Some fight-or-flight effects on the body include tunnel vision and auditory exclusion, also known as "tunnel hearing." These effects not only can affect your ability to react properly to the threat, they may cause you to harm innocent bystanders or yourself.
I had a shiba inu dog. Shibas are extremely good hunters. If a shiba sees a rabbit, it will pursue the rabbit until it catches the rabbit. The sihiba will not response to anything during its pursuit, not matter how well trained. It sees and hears on one thing, the rabbit. One problem is that the shiba will run into traffic or over a cliff if the rabbit does the same; this can be a problem for the shiba, and the owner. Once the human body is set up to run or fight, its only concern is dealing with the threat, either by escaping or by eliminating the threat. We still see and hear everything around us, but it does not matter, the cortex of the brain screens out anything that does not pertain to the threat and we do not react to it.
With tunnel vision, you lose your peripheral vision and depth perception, you only see that which is directly in front of you and you may not see what else lurks behind the foremost threat or any other threats on your flanks.

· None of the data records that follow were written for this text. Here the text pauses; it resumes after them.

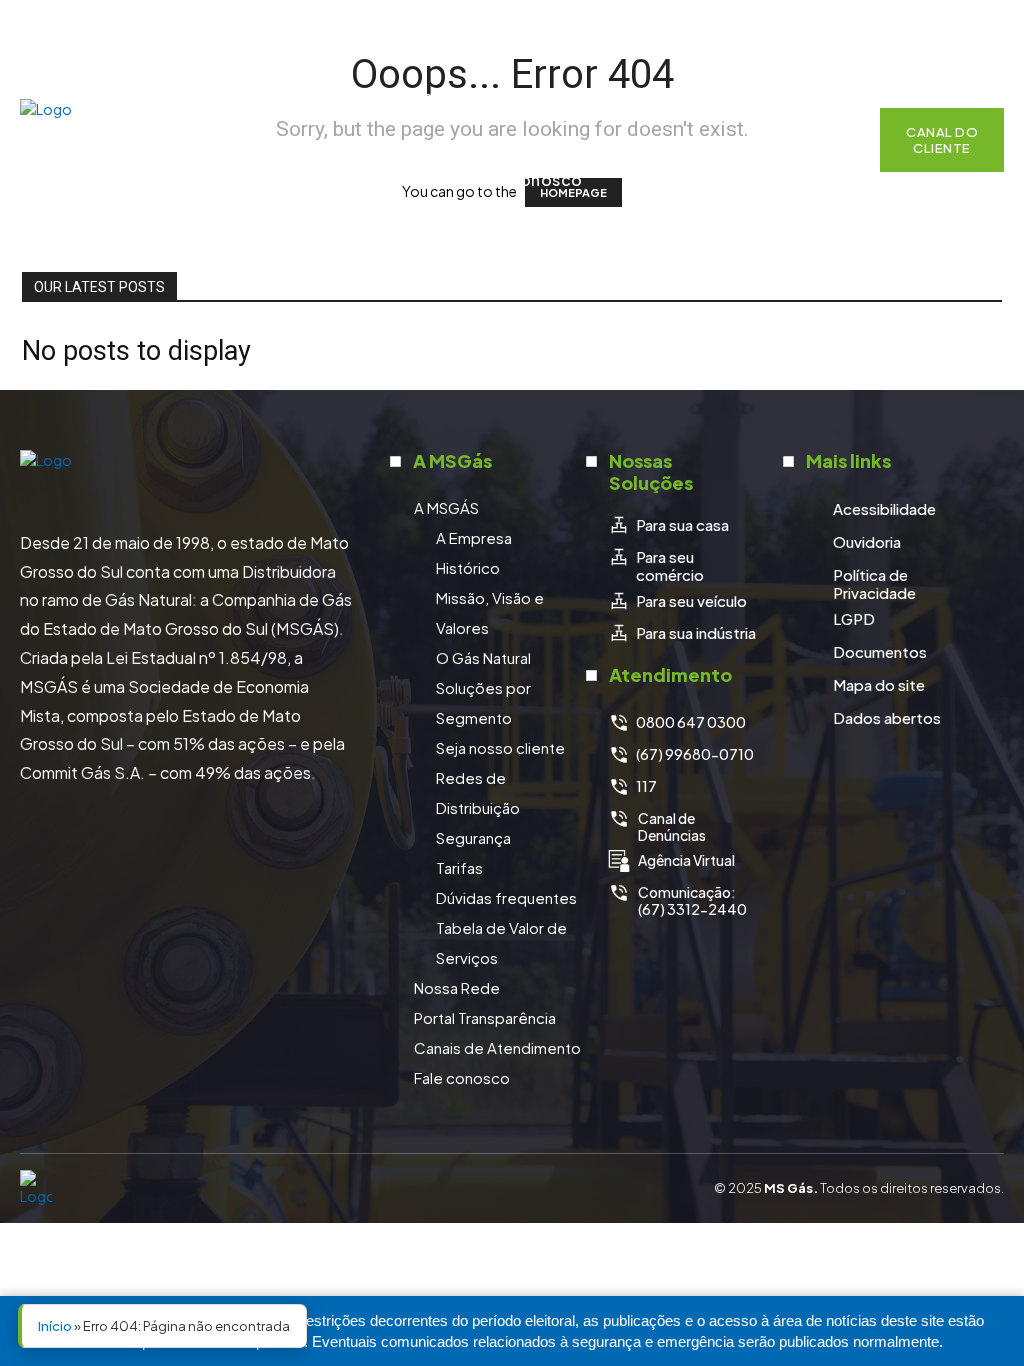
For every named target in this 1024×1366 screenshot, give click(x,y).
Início (55, 1326)
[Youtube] (990, 25)
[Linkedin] (952, 25)
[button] (839, 140)
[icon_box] (668, 525)
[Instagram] (914, 25)
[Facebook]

Another problem is that you lose sight of your own arms and hands, which can mean that they may not be where you expect them to be when you take an action. If the attacker has a weapon, you may fixate on the weapon, and not see any other threats.
Along with tunnel vision comes tunnel hearing. The hearing is directed at the threat and any other sounds seem muffled and distant. You may not hear shouts that warn of danger, or such things as the commands of responding police officers.